Philippine President Bongbong Marcos has hit the road for the first official visit. He’s heading to Indonesia and Singapore and if you’re quietly intrigued he looked regional rather than to Beijing or Washington, you’re not alone. During the campaign, Marcos said he would “stand firm in our independent foreign policy” and this may be what it looks like. I’m not going to get too excited but after six years of heightened rhetoric around the Philippines’ relationships with both China and the US, it’s a relief.
As always, meeting with Overseas Filipino Workers is high up on the agenda, but what I’m keeping a watch on is if we see any movement for Mary Jane Veloso. Veloso, you may remember, is a Filipina domestic worker sitting on death row for a complicated drug trafficking charge.
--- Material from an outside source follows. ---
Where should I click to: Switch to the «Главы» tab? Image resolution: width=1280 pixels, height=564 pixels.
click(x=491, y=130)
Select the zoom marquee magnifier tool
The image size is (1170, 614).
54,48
She has long maintained she was tricked or coerced into smuggling 2.6 kilograms of heroin into Indonesia in 2010. She was set to be executed in 2015 but was given a stay (very rare under that period of President Joko Widodo) thanks to the intervention of Filipino authorities.
She’s remained in jail since and her case occasionally pops up in the relationship. But this is an unusual time. It’s Marcos Jr’s first state visit to meet with President Jokowi — who seems to have gotten over his initial bout of being heavily pro-execution. Maybe the dust has fallen enough, 12 years on? Let’s see what the DFA can do.
“President Marcos Jr. should exhaust all means to urgently free Mary Jane Veloso, a fellow Filipina whom the Philippine government has repeatedly failed in many regards — from being unable to provide decent job opportunities here in the country which forced her into the diaspora, to failing to bring her home to her family after she was victimised by illegal recruiters,” Gabriela secretary general Clarice Palce said in a statement, as per CNN Philippines.
That’s a familiar story for Indonesia too. The more both countries work together to ensure migrant workers aren’t exploited, abused or mistreated the better for millions of Indonesians and Filipinos the world over.